+++ Available data

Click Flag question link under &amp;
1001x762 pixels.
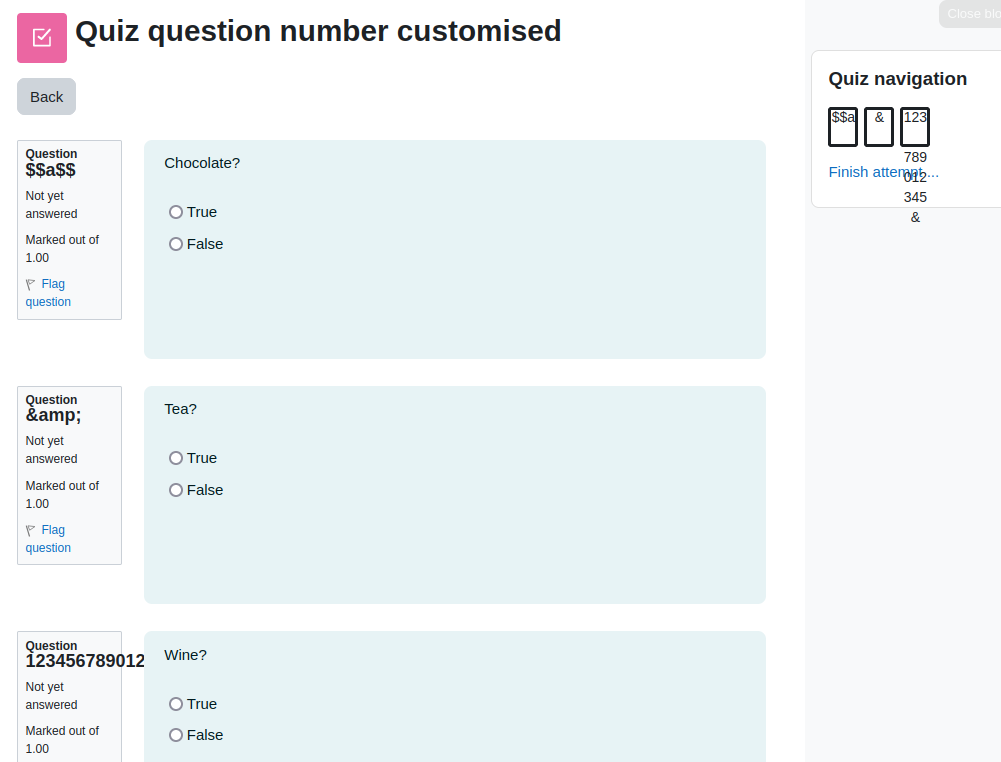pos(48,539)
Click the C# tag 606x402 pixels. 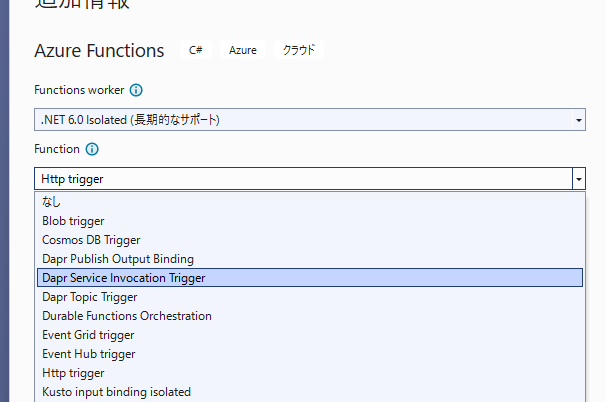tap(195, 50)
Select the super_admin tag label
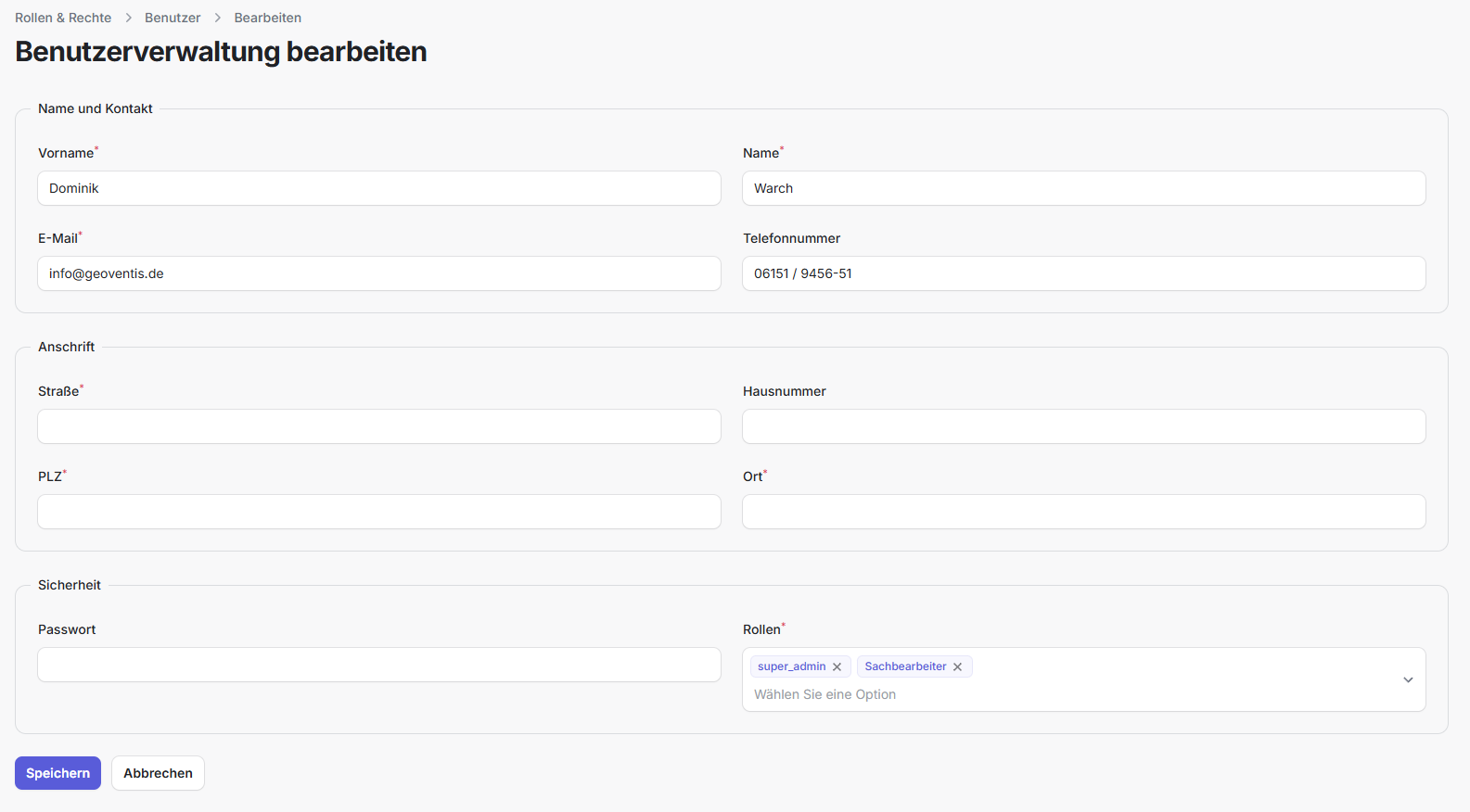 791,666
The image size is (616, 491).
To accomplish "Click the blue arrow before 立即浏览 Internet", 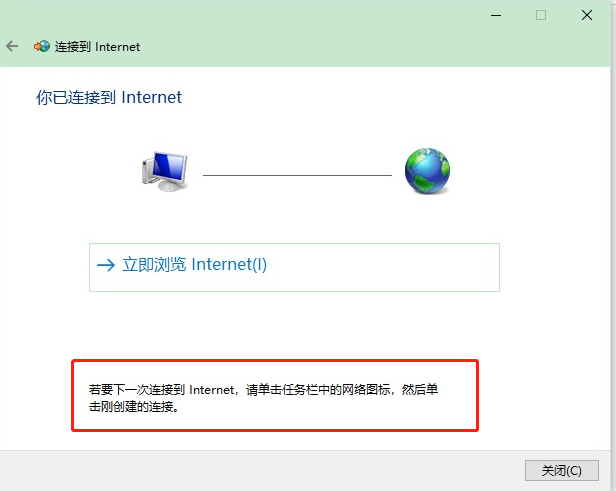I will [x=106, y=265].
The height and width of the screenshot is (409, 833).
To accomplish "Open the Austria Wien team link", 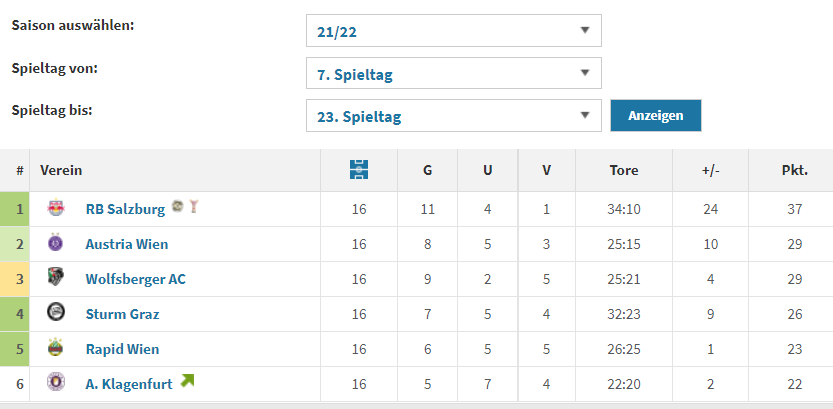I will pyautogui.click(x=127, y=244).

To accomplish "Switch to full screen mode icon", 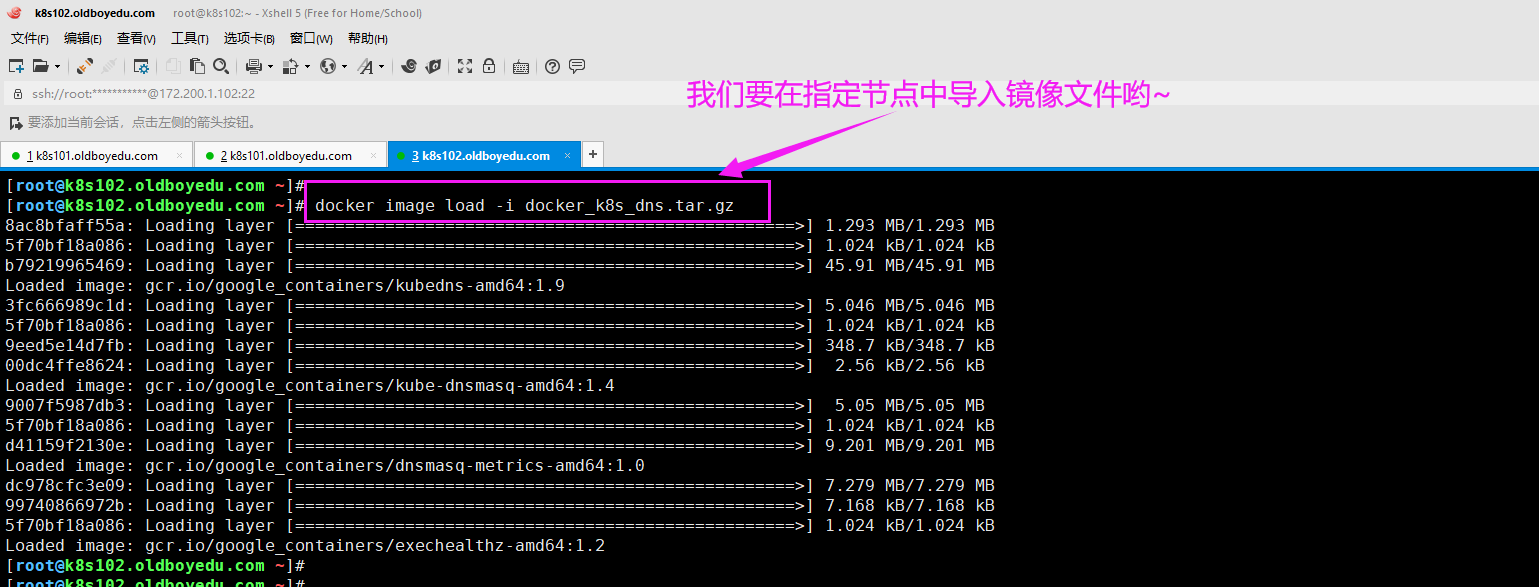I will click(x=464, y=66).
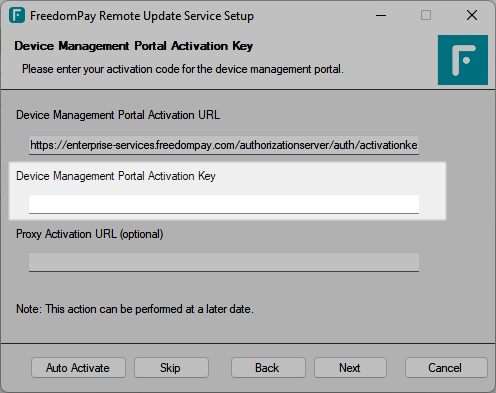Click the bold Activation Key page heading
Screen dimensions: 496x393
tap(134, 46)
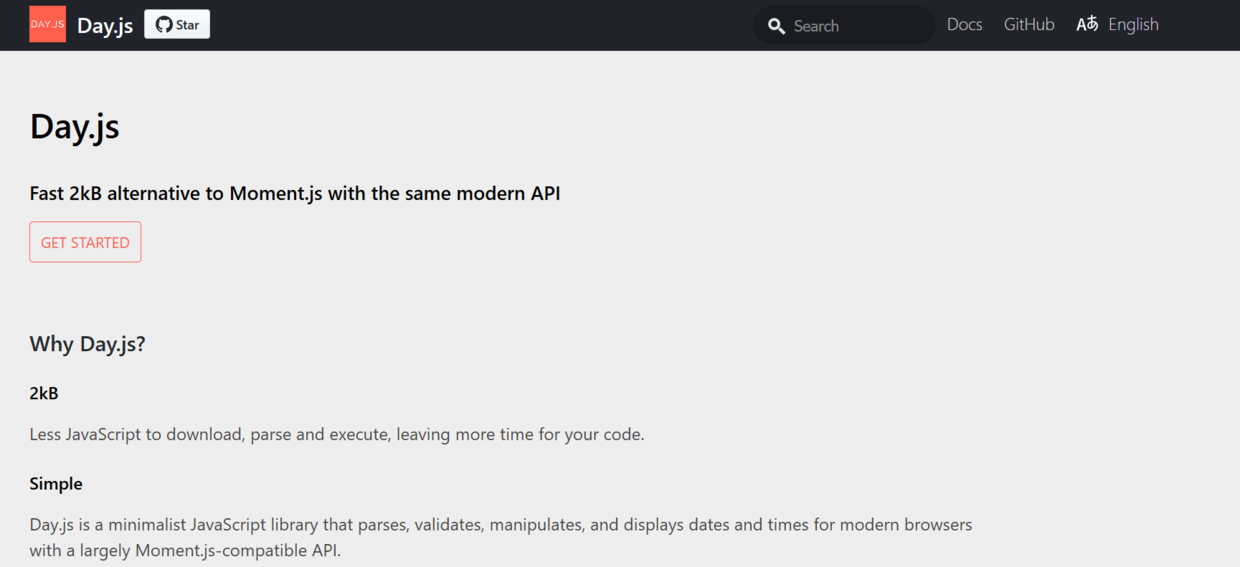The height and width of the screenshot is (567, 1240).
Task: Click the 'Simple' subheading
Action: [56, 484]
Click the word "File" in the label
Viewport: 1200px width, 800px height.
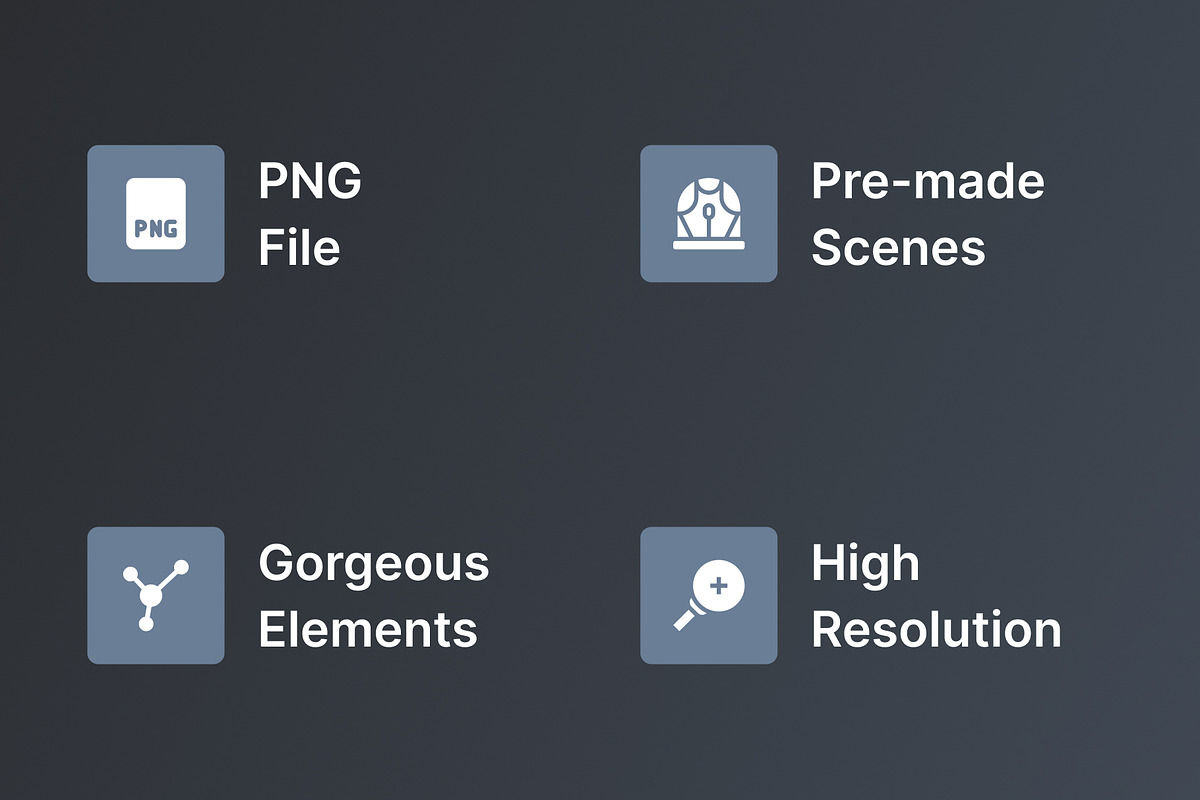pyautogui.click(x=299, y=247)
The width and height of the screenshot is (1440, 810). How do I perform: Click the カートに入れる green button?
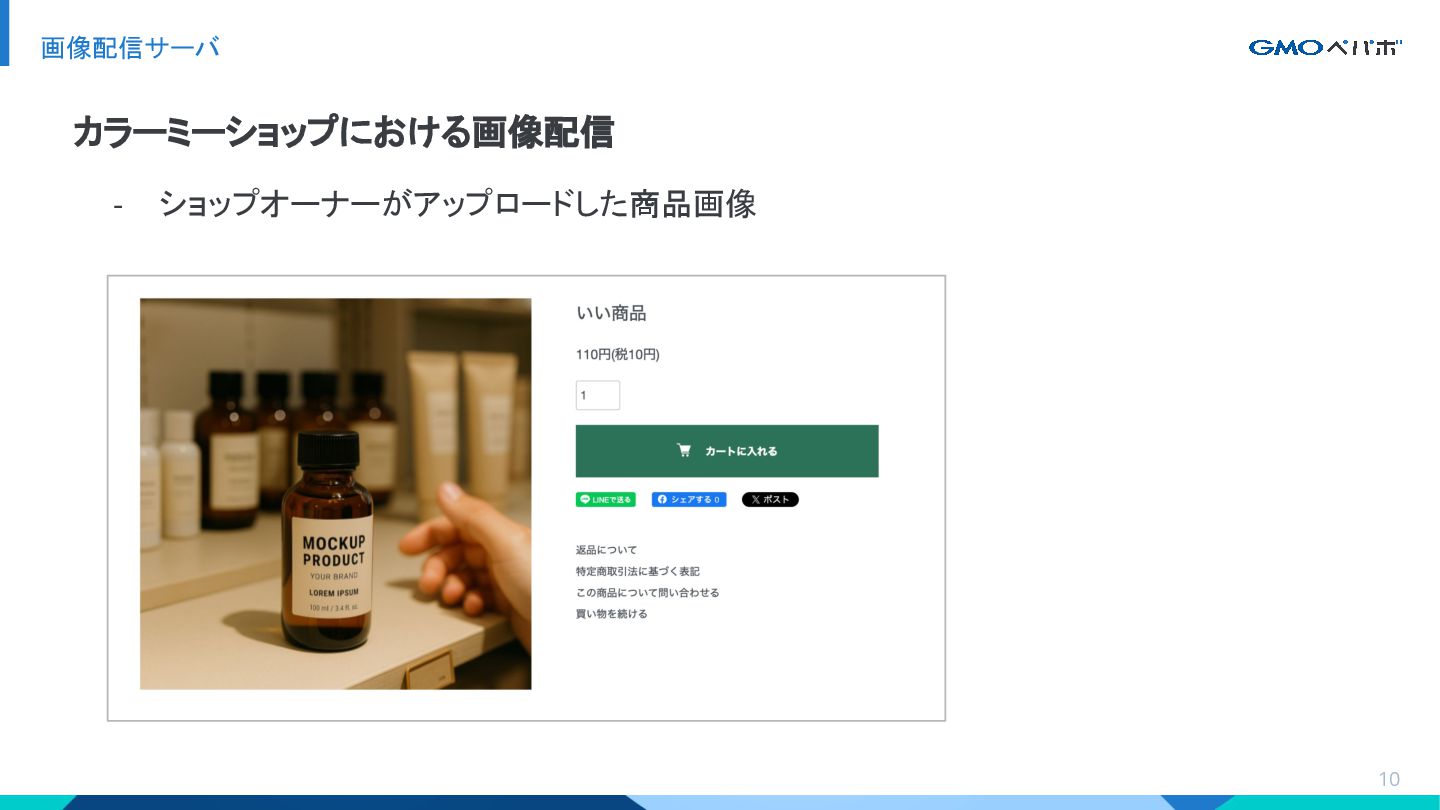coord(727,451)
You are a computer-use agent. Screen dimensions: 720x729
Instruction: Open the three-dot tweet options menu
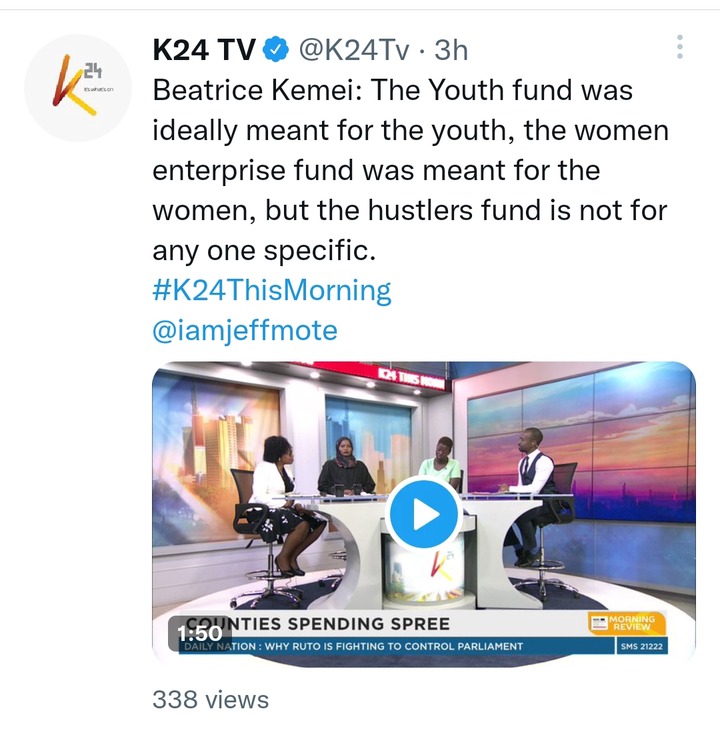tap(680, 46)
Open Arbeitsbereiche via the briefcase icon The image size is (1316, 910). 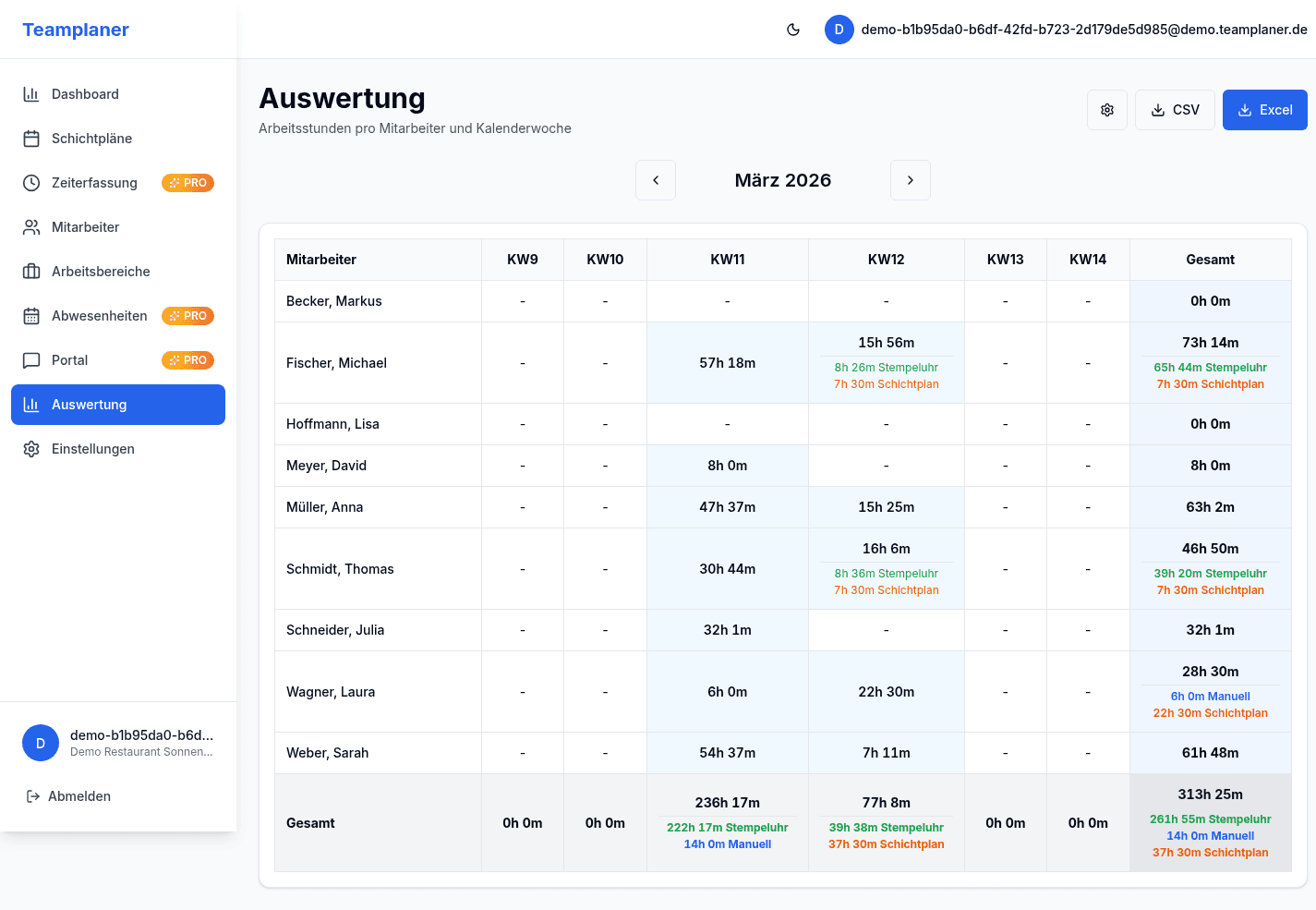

++++++

» **Your instructions**:
Once the line with "You are a computer-use" is found, write out that line and every later line of the listing above exactly, through the last one, and skip any pictures.

» **Output for this exercise**:
You are a computer-use agent. Screen dimensions: 720x729
Instruction: Open the three-dot tweet options menu
tap(680, 46)
Open Arbeitsbereiche via the briefcase icon The image size is (1316, 910). 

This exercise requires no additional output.